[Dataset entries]
Begin

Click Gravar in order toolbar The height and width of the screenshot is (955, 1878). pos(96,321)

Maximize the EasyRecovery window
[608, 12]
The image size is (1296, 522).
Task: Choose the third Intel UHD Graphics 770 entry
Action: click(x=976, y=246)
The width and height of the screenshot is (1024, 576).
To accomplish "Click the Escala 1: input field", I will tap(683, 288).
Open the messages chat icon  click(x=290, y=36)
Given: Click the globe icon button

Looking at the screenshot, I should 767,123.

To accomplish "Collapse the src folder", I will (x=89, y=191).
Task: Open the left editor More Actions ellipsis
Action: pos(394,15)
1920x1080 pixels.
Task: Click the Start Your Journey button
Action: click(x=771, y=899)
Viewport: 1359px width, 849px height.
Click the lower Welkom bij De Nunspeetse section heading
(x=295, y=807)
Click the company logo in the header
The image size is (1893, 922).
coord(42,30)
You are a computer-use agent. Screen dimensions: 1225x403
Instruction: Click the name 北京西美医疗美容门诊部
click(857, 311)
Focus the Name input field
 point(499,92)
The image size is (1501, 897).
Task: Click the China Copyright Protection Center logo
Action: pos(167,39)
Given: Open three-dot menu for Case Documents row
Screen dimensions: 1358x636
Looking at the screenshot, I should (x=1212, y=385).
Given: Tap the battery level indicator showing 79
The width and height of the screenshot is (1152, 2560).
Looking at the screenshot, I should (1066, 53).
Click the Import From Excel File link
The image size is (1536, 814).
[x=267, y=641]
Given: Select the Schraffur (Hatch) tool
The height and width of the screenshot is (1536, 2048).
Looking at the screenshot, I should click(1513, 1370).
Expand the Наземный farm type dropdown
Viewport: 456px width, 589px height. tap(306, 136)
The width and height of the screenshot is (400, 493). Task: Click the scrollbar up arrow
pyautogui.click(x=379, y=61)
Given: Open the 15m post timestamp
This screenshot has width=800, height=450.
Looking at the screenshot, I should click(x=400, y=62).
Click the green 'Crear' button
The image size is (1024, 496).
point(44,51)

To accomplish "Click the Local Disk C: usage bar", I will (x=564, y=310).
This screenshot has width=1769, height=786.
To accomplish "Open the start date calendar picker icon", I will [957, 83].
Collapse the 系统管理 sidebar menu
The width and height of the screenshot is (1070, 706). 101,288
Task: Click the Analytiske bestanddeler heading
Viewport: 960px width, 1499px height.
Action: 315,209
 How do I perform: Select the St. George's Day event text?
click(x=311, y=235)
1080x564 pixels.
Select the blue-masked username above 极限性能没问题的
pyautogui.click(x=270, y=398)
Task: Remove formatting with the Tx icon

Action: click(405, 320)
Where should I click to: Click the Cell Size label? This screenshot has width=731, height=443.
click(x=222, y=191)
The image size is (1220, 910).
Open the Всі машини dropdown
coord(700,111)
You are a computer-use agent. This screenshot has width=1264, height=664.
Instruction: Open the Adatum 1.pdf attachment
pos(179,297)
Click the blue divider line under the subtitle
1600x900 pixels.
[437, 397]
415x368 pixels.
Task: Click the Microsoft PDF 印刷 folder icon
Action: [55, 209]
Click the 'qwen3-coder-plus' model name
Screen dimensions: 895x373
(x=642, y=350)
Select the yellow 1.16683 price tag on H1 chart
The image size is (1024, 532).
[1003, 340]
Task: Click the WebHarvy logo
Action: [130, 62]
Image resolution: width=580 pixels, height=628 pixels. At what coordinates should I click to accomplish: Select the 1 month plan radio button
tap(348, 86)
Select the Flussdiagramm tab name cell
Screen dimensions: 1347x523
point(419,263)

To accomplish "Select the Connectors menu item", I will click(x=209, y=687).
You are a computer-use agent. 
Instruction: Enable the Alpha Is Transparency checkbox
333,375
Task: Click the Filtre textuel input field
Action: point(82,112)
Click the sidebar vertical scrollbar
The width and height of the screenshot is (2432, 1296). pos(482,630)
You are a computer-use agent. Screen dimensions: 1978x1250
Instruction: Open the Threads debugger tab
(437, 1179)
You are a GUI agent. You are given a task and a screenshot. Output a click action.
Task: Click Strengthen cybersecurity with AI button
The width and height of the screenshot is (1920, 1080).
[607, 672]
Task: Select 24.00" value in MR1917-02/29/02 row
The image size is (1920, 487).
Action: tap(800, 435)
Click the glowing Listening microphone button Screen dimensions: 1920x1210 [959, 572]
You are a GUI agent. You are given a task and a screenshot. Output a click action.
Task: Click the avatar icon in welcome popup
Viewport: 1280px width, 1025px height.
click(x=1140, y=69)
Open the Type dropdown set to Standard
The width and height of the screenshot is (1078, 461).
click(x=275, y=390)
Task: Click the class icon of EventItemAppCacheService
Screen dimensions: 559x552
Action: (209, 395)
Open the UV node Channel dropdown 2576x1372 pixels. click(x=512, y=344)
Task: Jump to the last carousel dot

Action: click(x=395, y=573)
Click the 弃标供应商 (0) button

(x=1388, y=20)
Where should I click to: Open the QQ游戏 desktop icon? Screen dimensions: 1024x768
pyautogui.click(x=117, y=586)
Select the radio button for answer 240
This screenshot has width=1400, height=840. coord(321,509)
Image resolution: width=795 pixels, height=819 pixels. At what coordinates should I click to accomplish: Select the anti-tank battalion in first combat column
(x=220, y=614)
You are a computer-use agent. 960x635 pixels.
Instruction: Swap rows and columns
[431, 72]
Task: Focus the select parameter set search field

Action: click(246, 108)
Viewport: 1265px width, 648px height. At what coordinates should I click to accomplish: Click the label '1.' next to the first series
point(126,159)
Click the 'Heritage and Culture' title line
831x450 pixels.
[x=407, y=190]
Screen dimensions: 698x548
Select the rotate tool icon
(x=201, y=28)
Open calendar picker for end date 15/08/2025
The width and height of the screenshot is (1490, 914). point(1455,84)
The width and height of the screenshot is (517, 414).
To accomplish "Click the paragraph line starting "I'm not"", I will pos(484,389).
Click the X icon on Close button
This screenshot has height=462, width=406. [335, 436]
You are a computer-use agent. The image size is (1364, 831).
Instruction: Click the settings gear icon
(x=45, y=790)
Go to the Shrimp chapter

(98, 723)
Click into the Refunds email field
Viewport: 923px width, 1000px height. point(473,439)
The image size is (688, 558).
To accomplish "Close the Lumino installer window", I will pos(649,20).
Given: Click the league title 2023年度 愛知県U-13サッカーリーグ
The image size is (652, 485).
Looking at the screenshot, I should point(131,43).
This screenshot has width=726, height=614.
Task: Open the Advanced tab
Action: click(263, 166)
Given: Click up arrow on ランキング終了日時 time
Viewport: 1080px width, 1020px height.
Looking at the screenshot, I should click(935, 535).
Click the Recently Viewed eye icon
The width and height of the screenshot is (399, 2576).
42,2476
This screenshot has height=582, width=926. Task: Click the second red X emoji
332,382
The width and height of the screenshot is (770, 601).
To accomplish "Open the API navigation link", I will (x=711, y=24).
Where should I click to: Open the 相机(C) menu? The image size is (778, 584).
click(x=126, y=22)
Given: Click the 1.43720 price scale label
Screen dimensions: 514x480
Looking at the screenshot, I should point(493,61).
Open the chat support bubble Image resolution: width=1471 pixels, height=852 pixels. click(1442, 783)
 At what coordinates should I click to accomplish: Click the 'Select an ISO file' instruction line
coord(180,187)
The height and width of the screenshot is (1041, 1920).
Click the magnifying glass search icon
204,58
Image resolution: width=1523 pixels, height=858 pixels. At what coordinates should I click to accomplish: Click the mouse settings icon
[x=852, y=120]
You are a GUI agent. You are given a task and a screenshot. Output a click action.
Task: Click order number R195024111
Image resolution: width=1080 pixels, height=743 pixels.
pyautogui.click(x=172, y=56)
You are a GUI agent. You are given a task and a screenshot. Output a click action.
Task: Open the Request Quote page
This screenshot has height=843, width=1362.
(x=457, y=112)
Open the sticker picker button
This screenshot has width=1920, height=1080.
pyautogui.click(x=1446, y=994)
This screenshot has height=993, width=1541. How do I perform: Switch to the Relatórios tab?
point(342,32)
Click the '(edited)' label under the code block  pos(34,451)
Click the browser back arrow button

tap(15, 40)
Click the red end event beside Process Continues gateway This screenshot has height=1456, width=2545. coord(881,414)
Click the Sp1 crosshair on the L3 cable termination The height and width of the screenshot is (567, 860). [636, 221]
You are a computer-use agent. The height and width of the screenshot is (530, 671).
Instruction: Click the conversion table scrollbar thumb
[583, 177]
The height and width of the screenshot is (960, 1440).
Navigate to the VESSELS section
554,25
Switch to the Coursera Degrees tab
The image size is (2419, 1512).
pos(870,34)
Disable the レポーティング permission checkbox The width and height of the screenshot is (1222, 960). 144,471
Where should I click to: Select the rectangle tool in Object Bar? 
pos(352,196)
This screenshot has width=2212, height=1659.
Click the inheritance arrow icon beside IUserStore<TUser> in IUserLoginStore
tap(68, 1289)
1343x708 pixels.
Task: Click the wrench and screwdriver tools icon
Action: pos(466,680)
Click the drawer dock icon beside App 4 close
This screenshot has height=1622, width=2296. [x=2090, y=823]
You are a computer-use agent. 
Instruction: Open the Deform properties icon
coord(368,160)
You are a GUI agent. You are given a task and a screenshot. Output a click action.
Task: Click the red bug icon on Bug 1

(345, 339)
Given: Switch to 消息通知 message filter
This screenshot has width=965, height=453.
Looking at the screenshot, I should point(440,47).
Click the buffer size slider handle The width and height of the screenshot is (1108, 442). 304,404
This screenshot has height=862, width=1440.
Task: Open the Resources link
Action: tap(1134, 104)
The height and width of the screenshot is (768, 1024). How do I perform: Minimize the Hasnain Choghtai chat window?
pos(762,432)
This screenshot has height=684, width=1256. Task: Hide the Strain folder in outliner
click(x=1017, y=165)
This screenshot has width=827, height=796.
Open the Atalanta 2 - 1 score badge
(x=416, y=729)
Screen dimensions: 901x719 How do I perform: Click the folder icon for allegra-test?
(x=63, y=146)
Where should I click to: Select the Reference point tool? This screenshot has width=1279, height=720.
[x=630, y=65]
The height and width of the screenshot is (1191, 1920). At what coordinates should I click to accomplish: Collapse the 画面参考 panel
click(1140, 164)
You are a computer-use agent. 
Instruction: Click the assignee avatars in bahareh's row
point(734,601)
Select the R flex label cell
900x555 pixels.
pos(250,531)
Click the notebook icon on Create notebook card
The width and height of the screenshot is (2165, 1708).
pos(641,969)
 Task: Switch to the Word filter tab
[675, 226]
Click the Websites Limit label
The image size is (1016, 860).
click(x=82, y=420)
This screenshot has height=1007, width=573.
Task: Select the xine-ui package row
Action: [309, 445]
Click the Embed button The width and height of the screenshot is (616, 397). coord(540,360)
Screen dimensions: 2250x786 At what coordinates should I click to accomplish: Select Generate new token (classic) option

End

- The task: Reproduce the data above unchanged, from the line that contains "The width and height of the screenshot is (400, 493)." through the line that contains "Action: [130, 62]", with both of those lines included.

- Problem solution:
The width and height of the screenshot is (400, 493). Task: Click the scrollbar up arrow
pyautogui.click(x=379, y=61)
Given: Open the 15m post timestamp
This screenshot has width=800, height=450.
Looking at the screenshot, I should click(x=400, y=62).
Click the green 'Crear' button
The image size is (1024, 496).
point(44,51)

To accomplish "Click the Local Disk C: usage bar", I will (x=564, y=310).
This screenshot has width=1769, height=786.
To accomplish "Open the start date calendar picker icon", I will [957, 83].
Collapse the 系统管理 sidebar menu
The width and height of the screenshot is (1070, 706). 101,288
Task: Click the Analytiske bestanddeler heading
Viewport: 960px width, 1499px height.
Action: 315,209
 How do I perform: Select the St. George's Day event text?
click(x=311, y=235)
1080x564 pixels.
Select the blue-masked username above 极限性能没问题的
pyautogui.click(x=270, y=398)
Task: Remove formatting with the Tx icon

Action: click(405, 320)
Where should I click to: Click the Cell Size label? This screenshot has width=731, height=443.
click(x=222, y=191)
The image size is (1220, 910).
Open the Всі машини dropdown
coord(700,111)
You are a computer-use agent. This screenshot has width=1264, height=664.
Instruction: Open the Adatum 1.pdf attachment
pos(179,297)
Click the blue divider line under the subtitle
1600x900 pixels.
[437, 397]
415x368 pixels.
Task: Click the Microsoft PDF 印刷 folder icon
Action: [55, 209]
Click the 'qwen3-coder-plus' model name
Screen dimensions: 895x373
(x=642, y=350)
Select the yellow 1.16683 price tag on H1 chart
The image size is (1024, 532).
[1003, 340]
Task: Click the WebHarvy logo
Action: [130, 62]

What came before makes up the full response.